俺の肌は割りと綺麗に焼けるほうだし、こんがりと焼けた肌はちょっとばかり男らしくていいと思う。
そうか、夏がくるのか。
少し体を鍛えておかなきゃいけないな。
ヒョロヒョロの体で海パン姿っていうのは、俺の美的感覚からするとアウトだ。
少し体重を増やして、腹筋をしておいたほうがいいかもしれない。
「機嫌は…なおったか?」
「あ゙?」
「だから凄むなといっている」
そういえばコイツがいたんだった。
チラッと見ると、憎たらしいほどに筋肉のついた体だ。
腹が立つ。いつかその筋肉はがしてやるからな…とおもって、気づいた。
そうだ。こいつは…。
ふんっ。
鼻で笑ってやった。
「なんだ、いきなり」
「お前は夏になるといつも真っ赤だったなって思いだしたんだよ」
「真っ赤?」
聞き返してすぐにそれが何を指すのか気づいたんだろう。ドイツは拗ねたような顔をした。
「…仕方が無いだろう。体質なんだ」
こんがりと焼けずに、やけどしたみたいに真っ赤になる体質のドイツ。
彼がその体質を地味に気にしている事を俺は知っている。
くだらない…が、彼にとっては比重の大きなことなのだろう。
本当に悔しそうで、俺の笑いを誘う。
「兄さ…兄貴も同じなんだ。仕方がないだろう」
そういえばそうだった気がする。
だけど気にしているコイツに対して、馬鹿兄貴の方は全く気にしていなかった気がする。
真っ赤になってヒィヒィ言ってはいたが、いつだって楽しそうだった。まぁ、彼の場合は頭が可哀想な作りをしているから、多分、ドイツのほうが正しい反応だろう。
「ふん、羨ましいだろう」
「…そう、だな」
ふふん。
いい気分だ。
目を閉じて浸っていると、遠くでチャイムの音が聞こえた。
それと同時にドイツが立ち上がる気配。
「そろそろ5時間目だな。お前はサボるのか?」
「あぁ」
「お前は……」
彼は説教じみたことを言いかけたが、結局諦めたのか「程々にしておけよ」と言って校舎の方に帰っていった。

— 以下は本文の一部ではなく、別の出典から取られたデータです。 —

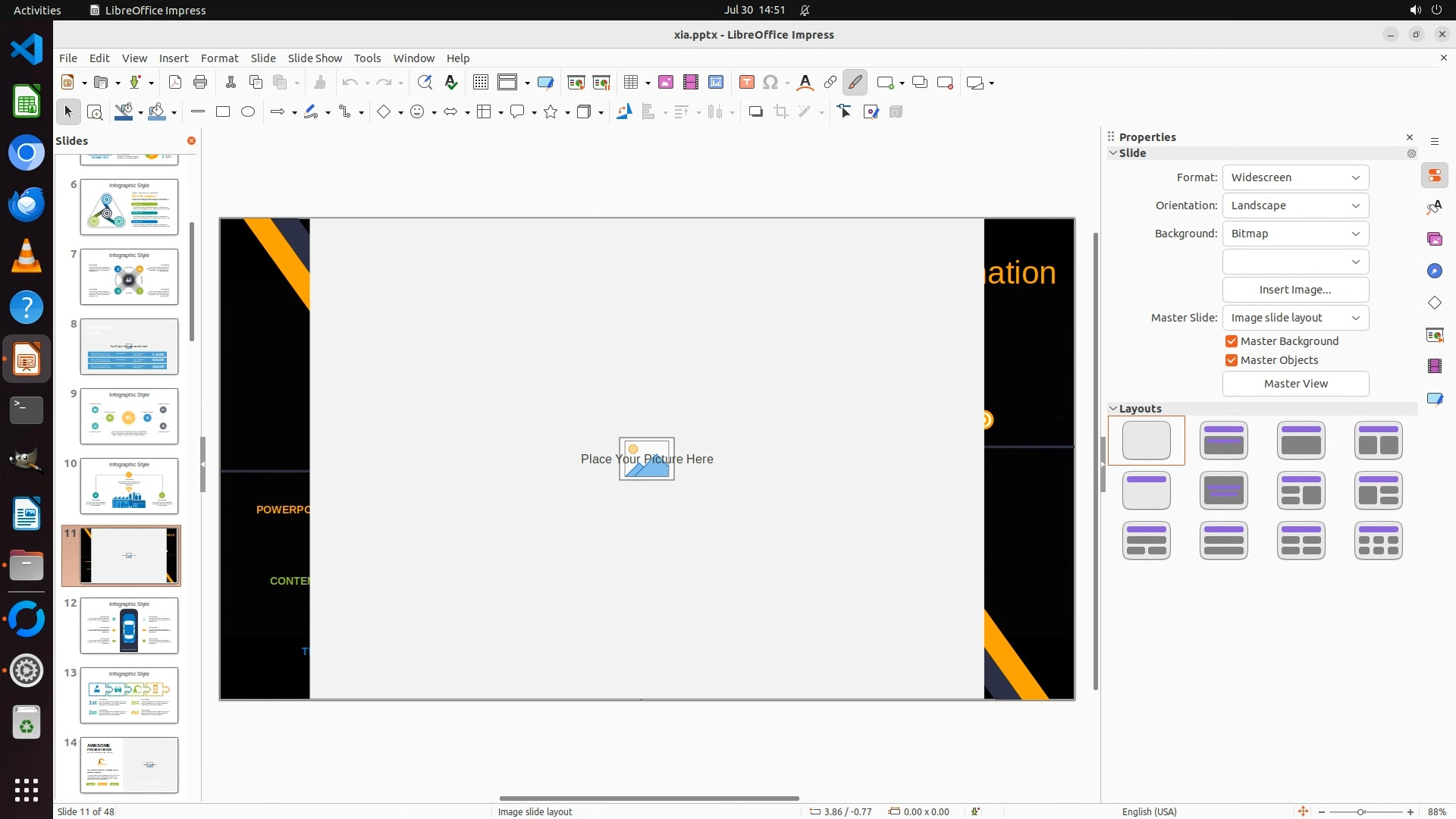Uncheck the Master Objects checkbox
This screenshot has width=1456, height=819.
pos(1232,360)
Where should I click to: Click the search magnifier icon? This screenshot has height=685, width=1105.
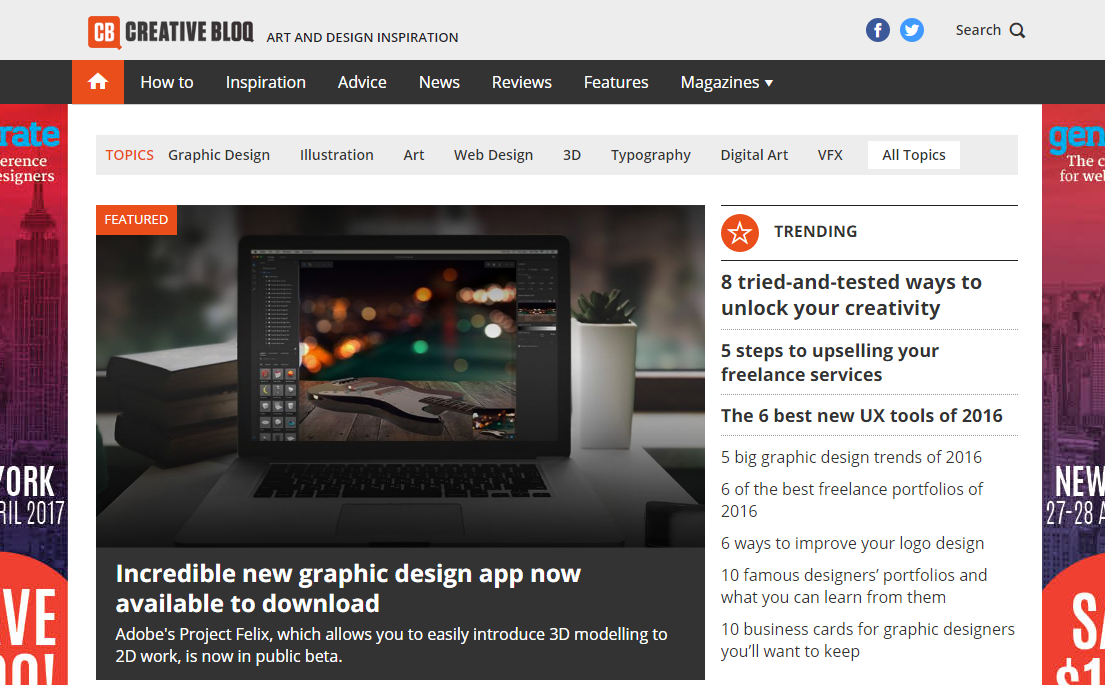click(x=1018, y=30)
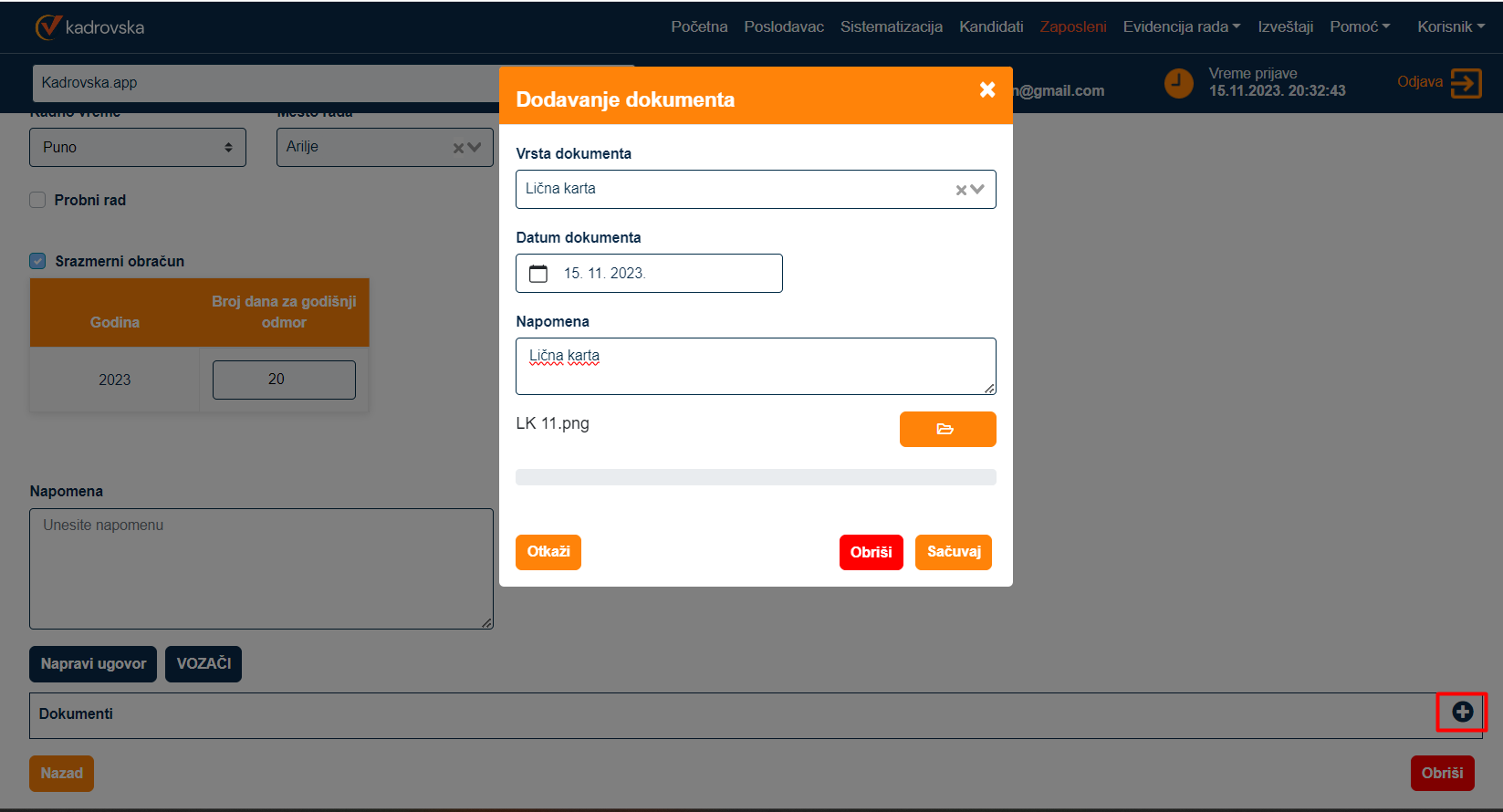Expand the Vrsta dokumenta dropdown arrow
This screenshot has width=1503, height=812.
(978, 190)

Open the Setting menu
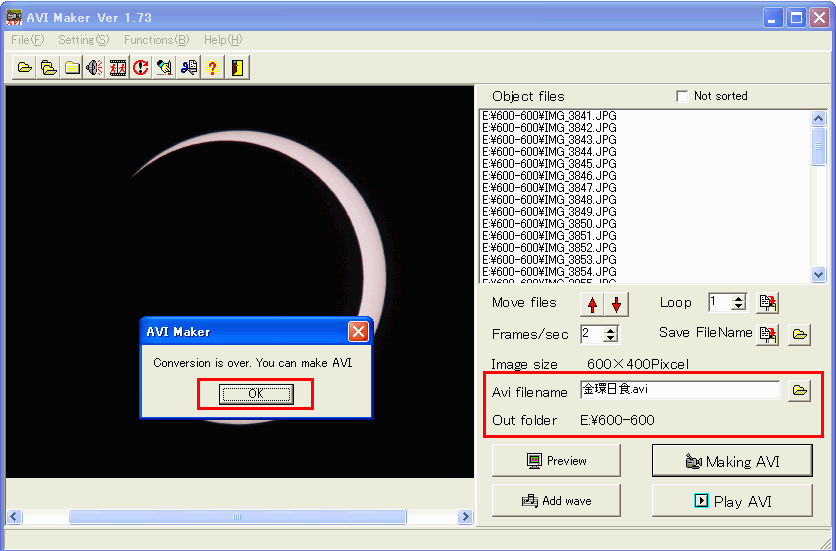click(83, 40)
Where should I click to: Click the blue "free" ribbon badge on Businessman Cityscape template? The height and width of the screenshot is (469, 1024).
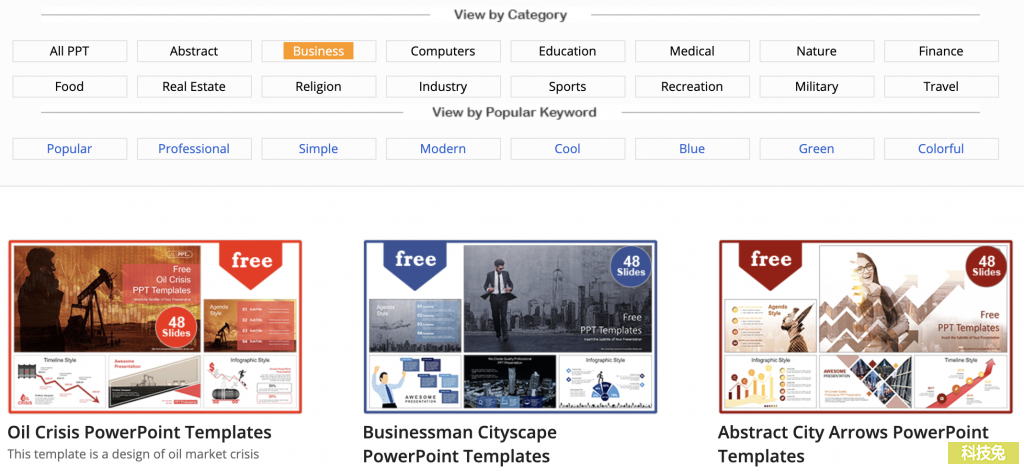click(415, 263)
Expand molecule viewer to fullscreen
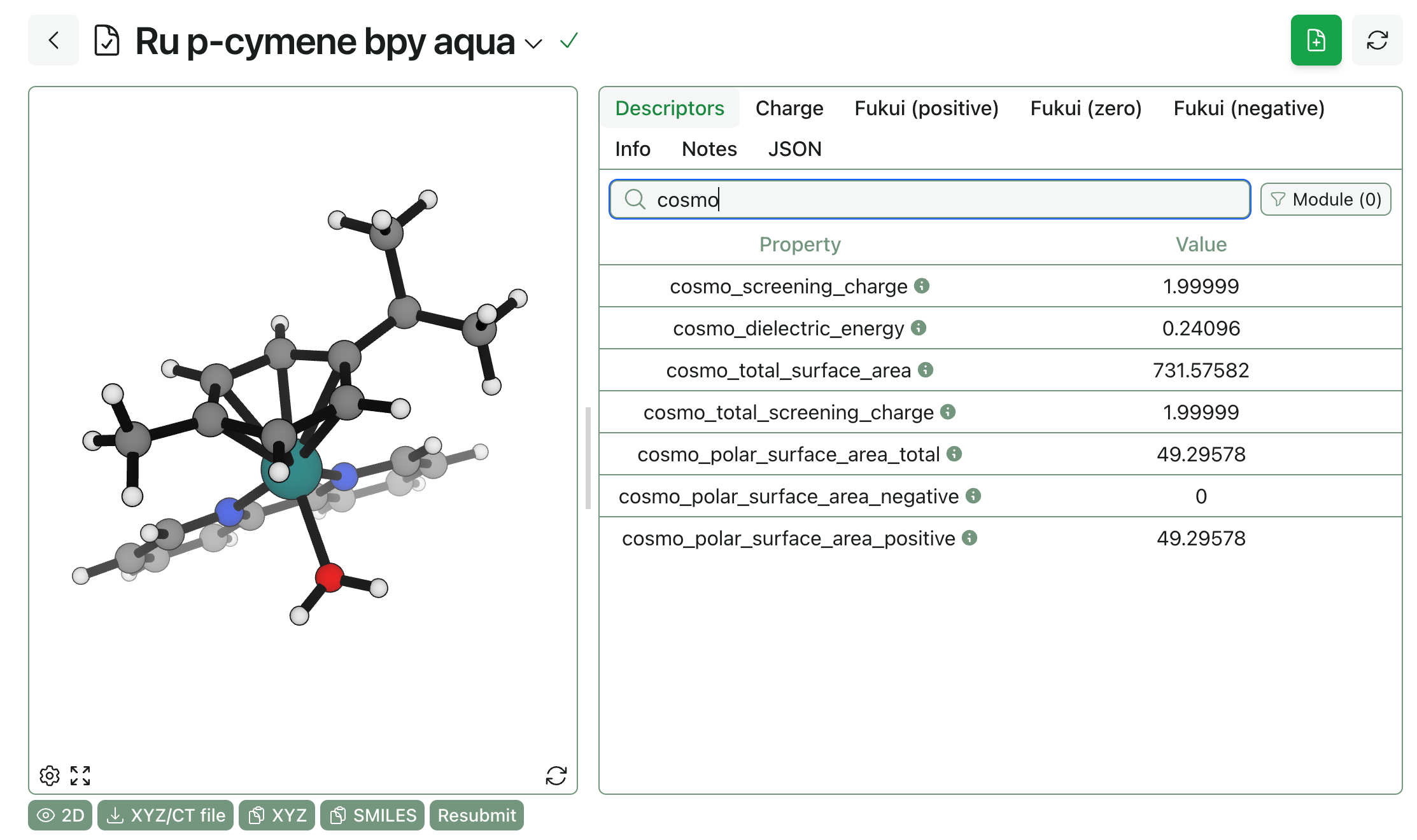 pyautogui.click(x=80, y=775)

別に賑やかにしゃべっていたわけでもないが、ドイツが居なくなった途端、急に静かになったような感じがする。
俺は閉じていた目を開け、青い空を見上げながらにやりと笑った。
「バーカ、次は6時間目だっていうの」
さっきのチャイムは5時間目の終了のチャイム。だから、昼休みなんてとっくに終わってたんだよ。
教室でそれを知ったら、彼は唖然としたような顔を見せるんだろうな。
そう思うととても気分が良かった。